The pitiful attempts to enlist academic support for the opposition, as evidenced in the fallacious articles in NatGeo and on the op-ed page of the Times, is just further proof that facts mean little to an industry, which like those supporting the NRA, may be severely hurt by the listing.

So their real colors come out, their ire is fired, when their principal goal, hunting, is challenged.

No, you cannot save lion by killing them.


Endangered species is a somewhat complicated topic. America’s current Endangered Species Act (ESA) of 1973 was signed by President Nixon as a replacement of a 1969 law which had a rough start and rocky judicial test.

The ‘73 law went all the way to the Supreme Court where it was strongly affirmed, and it has been the law governing the protection of endangered species in the U.S. ever since.

Parallel to the American experience, the world as a whole was formulating a treaty that would protect species worldwide. Its first draft was in 1963, but after the American law was affirmed by the Supreme Court in 1973, CITES was also formed in 1973 and now has 180 subscriber nations including the U.S.

While it’s not wholly true that CITES walks in lock-step with ESA, particularly in the last decade, it does tend to “list” species after ESA does.

This only makes sense, because what CITES does is ban the international trade of the species listed. ESA, on the other hand, has much more power within the U.S. It can stop the development of a dam, for instance, or forbid hunting even in a private forest, if it finds a species is being threatened by that action.

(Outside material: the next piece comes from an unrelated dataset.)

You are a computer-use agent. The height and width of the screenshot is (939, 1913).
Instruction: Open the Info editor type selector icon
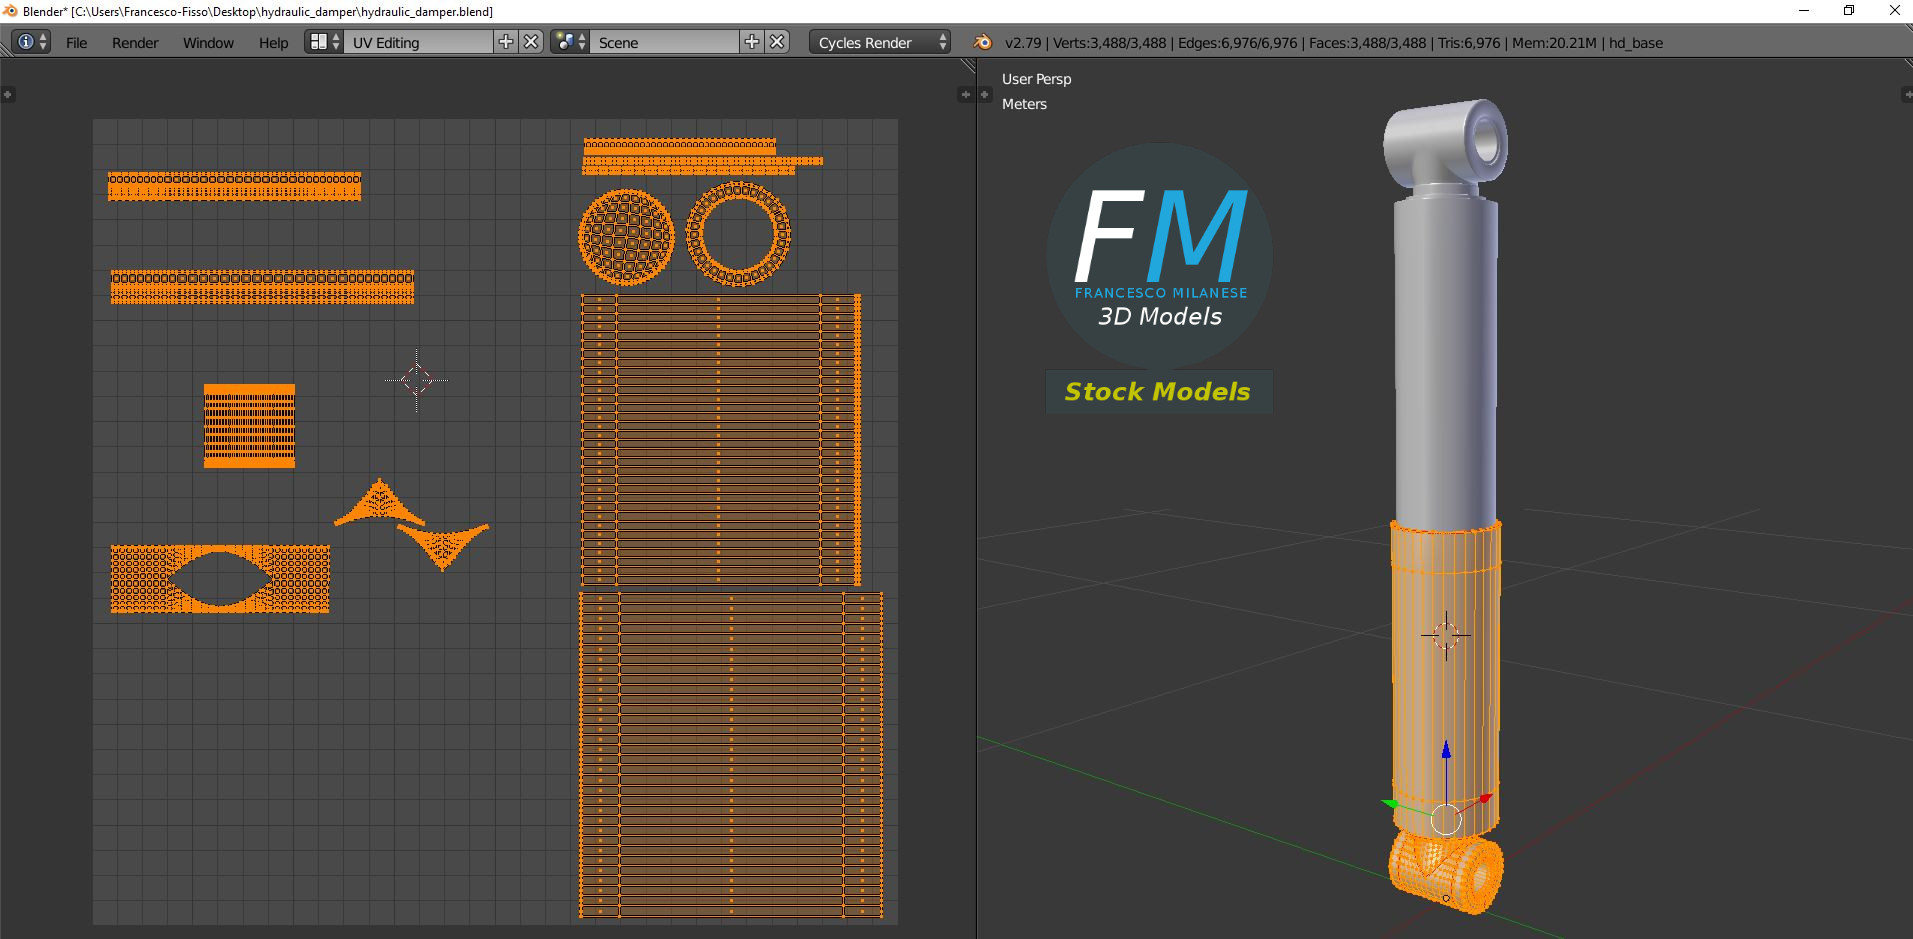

And because America remains the largest economy in the world, whatever ESA “lists” becomes easier for CITES to enforce if it “lists” the same species.

7 thoughts on “Save it By Killing it

  1. Since at least the middle 60s National Geographic has had a deciedly political and corporate agenda that had more to do with engaging photos rather than encouraging a scientific approach to understanding human, physical, cultural, or political geography. Yes, ban hunting world wide with the possible exception of the remaining hunter and gatherer peoples who can trace their history in a region back 4-500 years or more (hence ruling out the American survivalist types0.

  2. As u said Jim, how can u save a species by killing it? It’s all political and comes down to who is going to lose $$ over deeming lions an engandered species? I would love nothing better than to see bans on hunting any of these animals in Africa. What kind of person needs to kill an animal and mount the head so they can brag about their kill? Again, there is that EGO!!!

  3. It’s about 50,000. USD TO LION hunt these days. Funds re distributed to tribal areas. Doubtful that they are going the way of the poisoning Ellie’s in Hwange now over 110. And poached ivory all over Africa these days. Sport hunting will keep lions plentiful. If they have no value they will be killed off by tribal groups to help increase safety and more hoofed game around the tribal lands that can be taken as bush meat.
    WB

  4. Hi, Jim — Liz and I would applaud Fish & Wildlife action to add lions to the endangered species list. Personally, I believe that “trophy hunting” is “the pits!” Animals in the wild have a hard enough time surviving without being chased by idiots armed to the teeth. Also a crying shame, killing elephants for ivory, other animals for supposedly “medicinal” body parts. But what can you do?!

    Speaking of Fish & Wildlife, I’m dismayed at their proposal to delist wolves in the lower 48. So far, their caving in to misinformation constantly and skillfully spread by ranchers, hunters and right-wing politicians about wolf predation in certain states has been a disaster for the spectacular but incomplete Wolf Recovery Program. Montana, Utah, Wyoming in particular, where Fish & Wildlife’s permission to allow state “animal management plans” to take over has resulted in wholesale slaughter of an animal that should be an icon in our country’s history — like bison. Well, end of sermon for the day! Enjoy your blog. Dick

  5. National Geographic thinks it’s ok to shoot him? And what so that I will shoot the National geographic!!! Lions want also live! And who says not and will shoot lions and next animals, so I will shoot without regret these humans!!! Already now coming more humans shoot these people who killing animals!!! Now is begins war more people want, so lions and next animals was live!